Order statistics

Next: Sorting algorithms I, Previous: Algorithmic problem examples, Up: Top

2 Order statistics

The most often used statistic is the average of a sequence of data points. This is the sum of the values divided by the number of values. Sometimes, however, the values are skewed and the median value is preferred. The median is in the middle: half are larger, half smaller. Note that median makes sense on some data where average does not. For instance, the median of strings: what is the middle word in the dictionary? More generally one may want the k-th smallest. For example the first decile is the n/10-th element, the max is the n-th element (if they were sorted).

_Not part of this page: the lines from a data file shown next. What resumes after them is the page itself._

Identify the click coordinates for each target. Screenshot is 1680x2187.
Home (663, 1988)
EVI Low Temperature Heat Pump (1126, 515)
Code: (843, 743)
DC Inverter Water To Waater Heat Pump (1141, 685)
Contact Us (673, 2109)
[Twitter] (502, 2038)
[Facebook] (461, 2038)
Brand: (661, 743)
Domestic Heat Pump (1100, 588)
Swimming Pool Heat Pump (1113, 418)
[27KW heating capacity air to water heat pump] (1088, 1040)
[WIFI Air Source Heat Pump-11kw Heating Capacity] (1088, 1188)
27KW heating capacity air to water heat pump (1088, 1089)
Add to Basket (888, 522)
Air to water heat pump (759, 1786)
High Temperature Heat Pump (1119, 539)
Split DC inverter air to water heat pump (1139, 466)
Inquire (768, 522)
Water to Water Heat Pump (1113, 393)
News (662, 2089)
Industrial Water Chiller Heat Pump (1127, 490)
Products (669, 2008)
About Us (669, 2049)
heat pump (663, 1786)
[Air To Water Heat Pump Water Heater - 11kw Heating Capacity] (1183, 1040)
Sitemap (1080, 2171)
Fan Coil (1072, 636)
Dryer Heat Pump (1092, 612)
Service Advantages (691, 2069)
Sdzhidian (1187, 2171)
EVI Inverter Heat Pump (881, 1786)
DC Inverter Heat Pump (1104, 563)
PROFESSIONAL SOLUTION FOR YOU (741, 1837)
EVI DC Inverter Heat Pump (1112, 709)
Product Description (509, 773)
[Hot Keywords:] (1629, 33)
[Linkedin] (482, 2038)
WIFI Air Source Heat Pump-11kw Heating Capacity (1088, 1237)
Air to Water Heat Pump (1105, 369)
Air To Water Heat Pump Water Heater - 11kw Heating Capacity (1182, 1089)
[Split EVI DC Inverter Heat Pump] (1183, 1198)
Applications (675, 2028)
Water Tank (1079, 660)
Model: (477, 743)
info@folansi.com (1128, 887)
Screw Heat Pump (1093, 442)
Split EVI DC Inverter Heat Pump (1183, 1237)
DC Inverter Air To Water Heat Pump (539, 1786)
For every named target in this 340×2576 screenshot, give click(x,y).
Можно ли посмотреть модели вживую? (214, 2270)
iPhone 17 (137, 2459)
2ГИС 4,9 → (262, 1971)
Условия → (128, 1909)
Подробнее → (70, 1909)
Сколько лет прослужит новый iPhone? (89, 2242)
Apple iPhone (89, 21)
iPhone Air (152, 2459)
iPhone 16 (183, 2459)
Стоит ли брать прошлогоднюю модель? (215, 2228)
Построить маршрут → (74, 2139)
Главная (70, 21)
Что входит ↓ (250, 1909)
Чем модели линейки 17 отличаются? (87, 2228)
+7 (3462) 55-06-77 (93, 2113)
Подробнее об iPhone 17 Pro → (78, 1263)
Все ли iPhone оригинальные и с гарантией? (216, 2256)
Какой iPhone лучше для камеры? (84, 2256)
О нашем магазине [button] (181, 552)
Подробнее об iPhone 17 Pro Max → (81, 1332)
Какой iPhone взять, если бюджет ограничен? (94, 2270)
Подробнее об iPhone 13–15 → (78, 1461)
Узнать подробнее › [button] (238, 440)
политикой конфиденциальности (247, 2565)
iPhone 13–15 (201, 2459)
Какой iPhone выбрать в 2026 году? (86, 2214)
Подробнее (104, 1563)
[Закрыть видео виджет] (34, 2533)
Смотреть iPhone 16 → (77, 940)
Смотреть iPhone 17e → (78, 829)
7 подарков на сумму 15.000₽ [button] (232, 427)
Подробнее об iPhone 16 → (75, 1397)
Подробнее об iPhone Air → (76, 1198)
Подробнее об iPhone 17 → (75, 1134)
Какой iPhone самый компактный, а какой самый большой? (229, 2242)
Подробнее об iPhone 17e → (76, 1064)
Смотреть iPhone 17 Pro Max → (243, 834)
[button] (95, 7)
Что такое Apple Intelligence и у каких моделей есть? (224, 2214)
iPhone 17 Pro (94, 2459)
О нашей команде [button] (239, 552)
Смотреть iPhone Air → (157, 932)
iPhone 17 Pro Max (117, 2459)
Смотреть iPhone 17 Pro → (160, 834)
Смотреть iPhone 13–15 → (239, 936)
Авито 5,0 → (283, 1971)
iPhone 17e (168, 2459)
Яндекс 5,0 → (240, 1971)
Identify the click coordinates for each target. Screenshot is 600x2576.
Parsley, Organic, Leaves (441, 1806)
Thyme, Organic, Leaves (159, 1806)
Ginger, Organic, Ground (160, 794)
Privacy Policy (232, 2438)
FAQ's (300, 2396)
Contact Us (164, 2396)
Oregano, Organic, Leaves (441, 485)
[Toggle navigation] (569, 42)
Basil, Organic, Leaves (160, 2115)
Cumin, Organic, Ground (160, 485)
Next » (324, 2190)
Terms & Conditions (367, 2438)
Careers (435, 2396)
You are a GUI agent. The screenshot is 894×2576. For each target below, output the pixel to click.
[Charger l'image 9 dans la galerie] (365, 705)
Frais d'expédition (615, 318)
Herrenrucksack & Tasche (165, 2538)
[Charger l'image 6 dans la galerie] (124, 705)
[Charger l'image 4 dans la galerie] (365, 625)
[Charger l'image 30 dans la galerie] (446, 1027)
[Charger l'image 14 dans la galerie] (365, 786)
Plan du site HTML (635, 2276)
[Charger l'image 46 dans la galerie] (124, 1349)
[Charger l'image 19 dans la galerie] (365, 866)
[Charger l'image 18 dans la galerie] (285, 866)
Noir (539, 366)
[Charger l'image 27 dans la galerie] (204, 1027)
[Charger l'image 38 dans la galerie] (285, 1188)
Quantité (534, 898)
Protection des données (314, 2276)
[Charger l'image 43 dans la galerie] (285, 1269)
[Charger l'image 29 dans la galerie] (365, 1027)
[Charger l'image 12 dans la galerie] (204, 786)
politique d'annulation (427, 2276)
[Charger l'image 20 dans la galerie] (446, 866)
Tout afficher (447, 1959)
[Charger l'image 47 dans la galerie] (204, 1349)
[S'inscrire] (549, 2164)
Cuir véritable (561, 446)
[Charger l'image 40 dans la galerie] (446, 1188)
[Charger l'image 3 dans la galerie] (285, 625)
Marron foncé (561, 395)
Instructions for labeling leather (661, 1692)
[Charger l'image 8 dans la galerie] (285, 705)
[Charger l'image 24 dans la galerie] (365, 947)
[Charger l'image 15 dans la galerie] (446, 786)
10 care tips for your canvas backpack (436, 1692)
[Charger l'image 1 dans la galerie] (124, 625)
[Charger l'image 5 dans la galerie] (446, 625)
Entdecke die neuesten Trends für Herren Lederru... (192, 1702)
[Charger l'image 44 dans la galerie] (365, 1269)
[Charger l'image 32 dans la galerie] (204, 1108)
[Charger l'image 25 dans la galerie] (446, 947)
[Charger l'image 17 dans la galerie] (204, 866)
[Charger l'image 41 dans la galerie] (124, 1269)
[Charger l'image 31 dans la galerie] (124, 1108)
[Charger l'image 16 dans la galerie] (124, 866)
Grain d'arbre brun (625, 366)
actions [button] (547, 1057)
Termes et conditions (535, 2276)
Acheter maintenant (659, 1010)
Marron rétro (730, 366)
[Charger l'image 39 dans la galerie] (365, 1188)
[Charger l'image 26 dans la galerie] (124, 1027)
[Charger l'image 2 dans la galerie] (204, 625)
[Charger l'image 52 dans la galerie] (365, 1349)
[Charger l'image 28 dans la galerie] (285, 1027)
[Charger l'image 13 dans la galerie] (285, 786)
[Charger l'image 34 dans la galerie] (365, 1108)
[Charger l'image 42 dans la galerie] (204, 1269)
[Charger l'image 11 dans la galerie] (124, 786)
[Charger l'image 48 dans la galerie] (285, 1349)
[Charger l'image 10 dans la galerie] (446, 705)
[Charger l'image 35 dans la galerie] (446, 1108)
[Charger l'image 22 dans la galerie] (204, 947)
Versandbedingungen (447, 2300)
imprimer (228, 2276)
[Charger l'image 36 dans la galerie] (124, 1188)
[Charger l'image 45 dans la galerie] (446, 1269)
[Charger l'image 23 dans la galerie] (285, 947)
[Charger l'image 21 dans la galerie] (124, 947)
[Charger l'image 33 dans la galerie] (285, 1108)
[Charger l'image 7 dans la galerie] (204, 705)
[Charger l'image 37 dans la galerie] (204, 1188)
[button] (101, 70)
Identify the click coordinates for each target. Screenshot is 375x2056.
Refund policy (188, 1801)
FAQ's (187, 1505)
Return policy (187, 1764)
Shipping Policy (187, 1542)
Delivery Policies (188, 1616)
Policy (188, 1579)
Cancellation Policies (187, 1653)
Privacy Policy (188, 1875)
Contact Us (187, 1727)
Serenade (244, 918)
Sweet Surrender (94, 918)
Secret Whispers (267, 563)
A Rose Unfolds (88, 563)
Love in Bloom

It is useful to use the notion of rank in discussing order statistics. Let A be a sequence of distinct values, For a number x in A, let rank(x) denote one more than the number of items in A which are less than x (i.e. rank(x) = 1+k, where A has k entries less than x). In other words, rank(A[i]) is the location where A[i] would end up if A were sorted. For example, rank(3) = 2 in {3, 5, 1}.

Problem Select(A, k)
Input: sequence A of size n, and index k such that 1 ≤ k ≤ n.
Output: A is permuted so that A[i] ≤ A[k], for 1 ≤ i < k and A[k] ≤ A[i], for k < i ≤ n.

We specify permuting the array so that the k-th element is where it would be if the array were sorted. Thus any sorting algorithm solves the selection problem, but we want faster solutions. Variants of the problem are to just return the value or index of the k-th element without permuting the data.

Algorithms for Select solve these other order statistics problems (though for some there are faster methods).
Problem Minimum(A) = Select(A, 1).
Problem Maximum(A) = Select(A, size(A)).
Problem Median(A) = Select(A, floor(size(A)/2)).
Problem Max2(A) = Select(A, size(A)-1)
Problem Maximin(A) = position both first and last correctly.